I really like Robert Hayden’s poem “Those Winter Sundays”. One of the first things that I noticed while reading the poem was the imagery. Everything I read I was able to automatically picture in my head. For instance, “ the blueblack cold, cracked hands, banked fires, warm rooms, and the author’s polished shoes” are just some of the powerful images that speak for themselves. The focal point of the poem is the love between the father and his son. The kind of love that Hayden describes in the poem reminds me of my own relationship with my father. As a kid, I wasn’t always able to understand some of his behavior. I used to think that he simply didn’t love me much. Not before I grew up did I realize how much love he has always had for me. He was very stern and at times overly rigid which translated as the lack of love in my little head, where in fact it was just his way of parenting. Along the same lines, the author of the poem, when he was a kid, didn’t show enough gratitude and respect for his father and he regretted it later as an adult (possibly when he became a father himself and better understood all the responsibilities and obligations that he as a father had).
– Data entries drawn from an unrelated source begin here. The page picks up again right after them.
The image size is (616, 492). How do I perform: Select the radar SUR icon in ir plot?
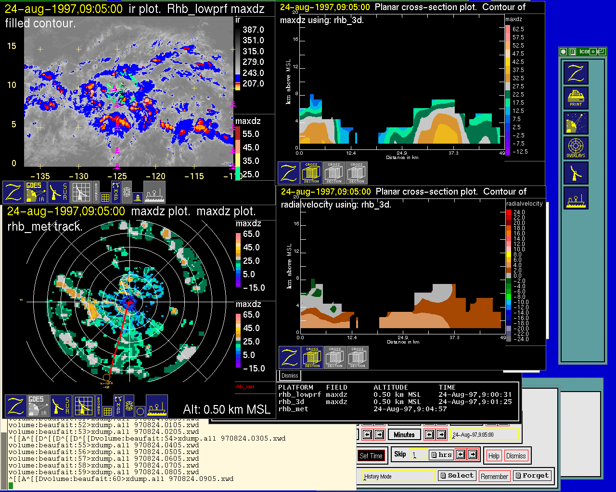[59, 192]
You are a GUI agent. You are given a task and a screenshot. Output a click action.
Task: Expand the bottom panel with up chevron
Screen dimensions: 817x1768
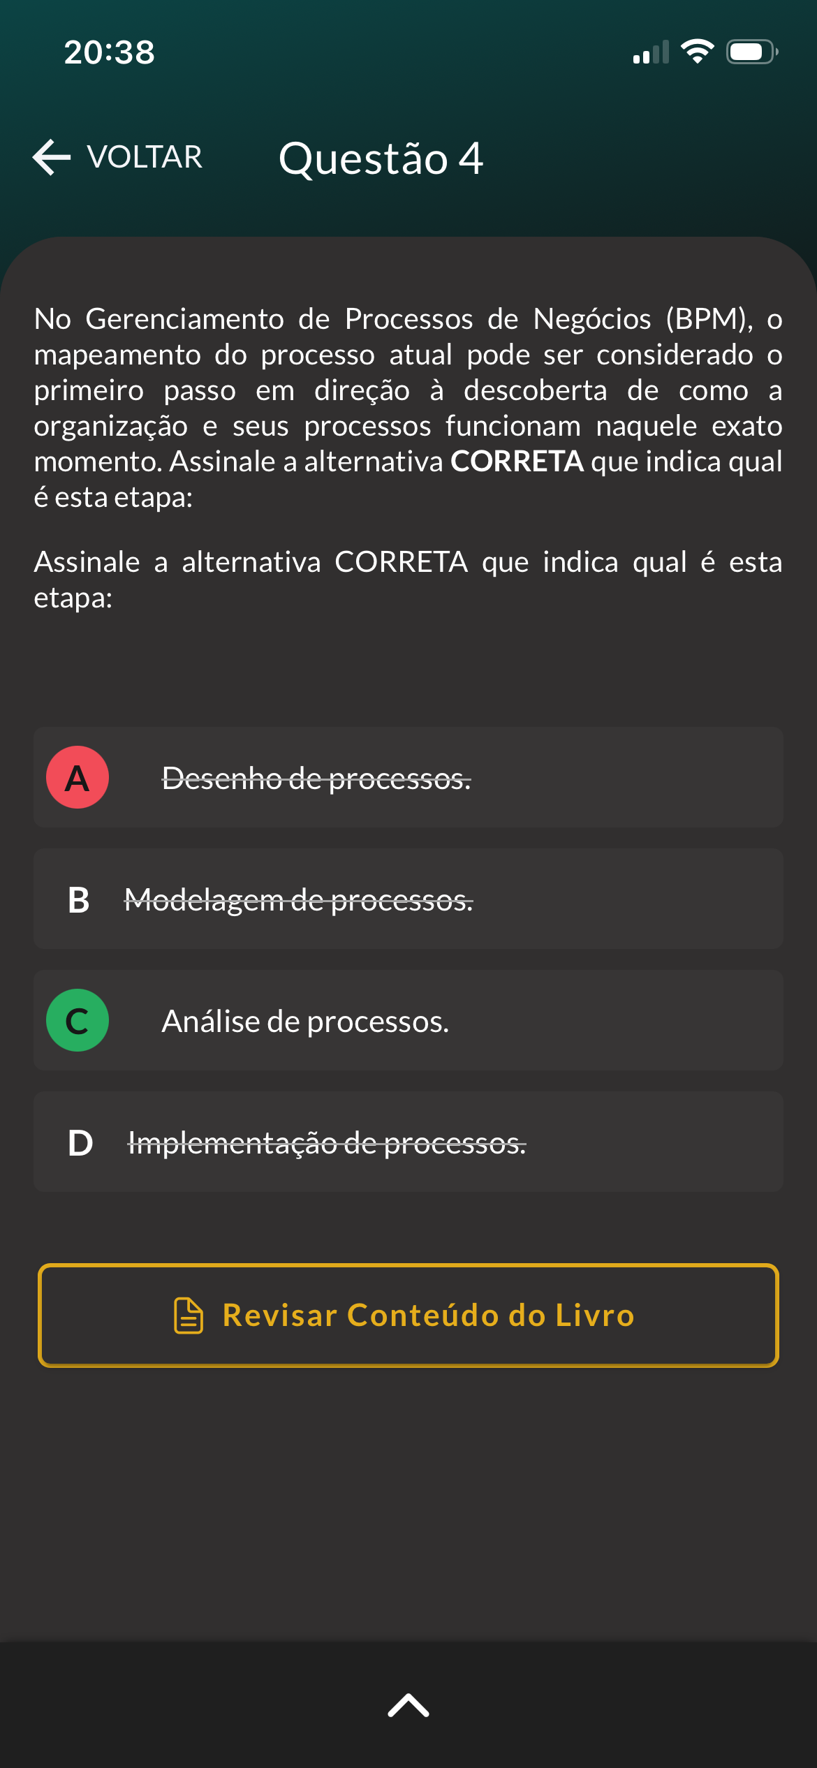tap(409, 1705)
Hayden masterly gives the reader the entire family dynamics in only three stanzas. He does it by carefully choosing the words and tones that those words create. What we can understand from the first stanza is that his father is a hard working man, who, unlike majority of people who get to sleep in on Sundays, has to get up early on Sundays “too”! He provides for his family, and chooses to sacrifice some of his own comfort, to make his family members feel more comfortable. Hayden writes,
“I’d wake and hear the cold splintering, breaking.
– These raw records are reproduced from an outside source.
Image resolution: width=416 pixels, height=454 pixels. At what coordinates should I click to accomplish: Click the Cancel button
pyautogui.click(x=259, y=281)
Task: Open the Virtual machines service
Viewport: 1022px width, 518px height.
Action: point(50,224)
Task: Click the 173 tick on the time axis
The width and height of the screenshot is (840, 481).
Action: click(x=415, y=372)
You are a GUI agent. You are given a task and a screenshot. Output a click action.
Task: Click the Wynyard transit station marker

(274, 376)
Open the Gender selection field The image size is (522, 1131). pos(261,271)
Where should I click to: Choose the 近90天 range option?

When the rooms were warm, he’d call…”
He obviously doesn’t want his children to have to experience the harsh winter conditions. His father is an authority figure in the house. The author fears him. It tells the reader that his father is not a touchy-feely person but he expresses his love through his other actions. For example, he polishes his boy’s shoes and indirectly demonstrates how much he cares for his well-being. Of course, at a young age, the boy doesn’t see the things that way. He even says, looking back at a pattern of life that he experienced as a child, ”What did I know, what did I know?” What the author knows now that he didn’t know back then is how much his father truly loved him and how much effort and sacrifice he had to make to raise him.